Economic promiscuity
For a decade she worked in the financial heart of the UK, becoming the first woman to be made a managing director at Morgan Stanley. There she claims she learned everything she needed to know about human nature, an education in trust, fear, and greed which she later supplemented with a PhD in Critical and Creative Writing.
Both sides of Campbell are on show in the Orange Prize long-listed On the Floor. The novel follows 28-year-old Geri Molloy across the financial markets of London and Hong Kong during the early 1990s, an evocative portrayal of wildly amoral economic promiscuity which never shies away from the toll such a lifestyle takes on the protagonist. Indeed, Geri manages to make it home only once in the course of the entire book.
Don’t be too sympathetic mind, for in Campbell’s most artistically profitable decision here, Geri is a truly horrible creation. The young Dubliner treats other female traders with open disrespect. She exploits people and takes risks with what she considers “not really anybody’s money”. She causes the reader to question her behaviour; does it result from the stresses involved in big-bucks banking or has it to do with Geri’s efforts to prove herself in an overwhelmingly macho workplace?
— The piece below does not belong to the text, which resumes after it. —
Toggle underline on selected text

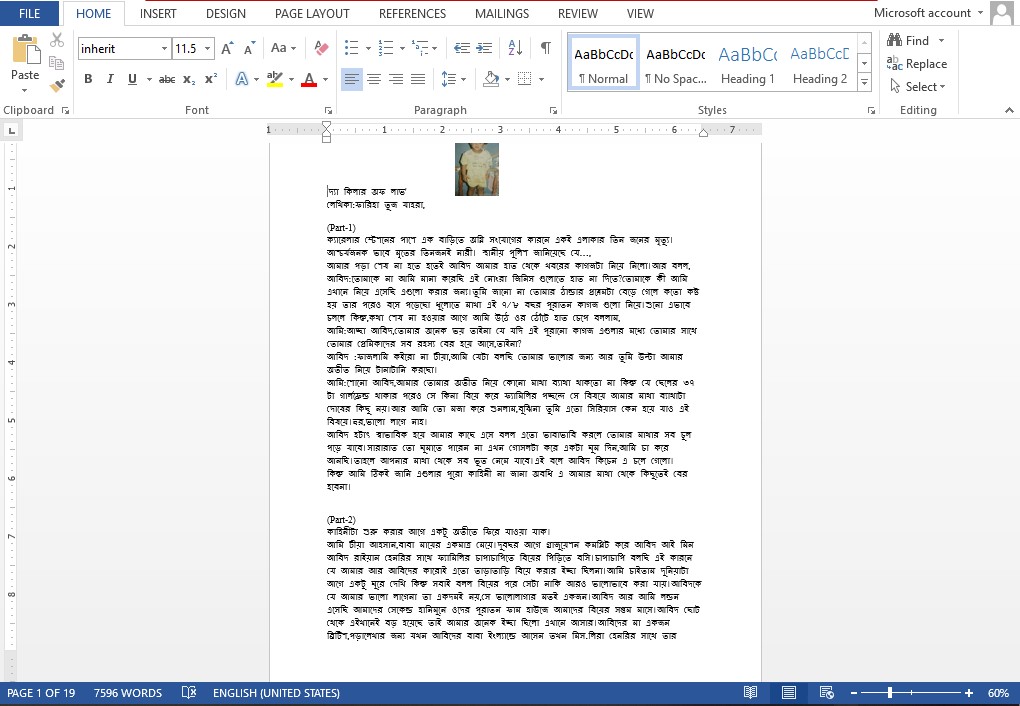(x=131, y=78)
If the novel has a shortcoming it is that, for the most part, the secondary characters are stock — certainly the bitter nerd, the sleazy financier, and so on are recognisable figures — however Campbell displays an innate understanding that writing is all about balance. Her prose combines broad commercial fiction tropes with the poise of literary writing, bursts of beautiful imagery or observations undercut by vulgarity, often to hilarious effect.
That said, the book’s humour is bleak, serving to highlight Geri’s increasingly uncontrolled depression and tendency towards alcohol dependency. At her weakest she becomes involved in a quasi-masochistic relationship with a reclusive Hong Kong client, as much a noose around her neck as it is an opportunity for a fresh beginnings.
Part thriller, part feminist rallying call, On the Floor is a taunt and expertly paced novel. Campbell’s use of jargon only adds to its realism and serves to locate her characters’ actions in the trading scenes somewhere between professionalism and desperation, like parts of a war novel re-imagined with spreadsheets. It is perhaps no surprise so to find that the 1990/1991 Persian Gulf hostilities provide much of the backdrop as the story progresses. After all, On the Floor’s protagonist is a woman in conflict; a compelling anti-heroine at war with the system, with those around her, and, with herself.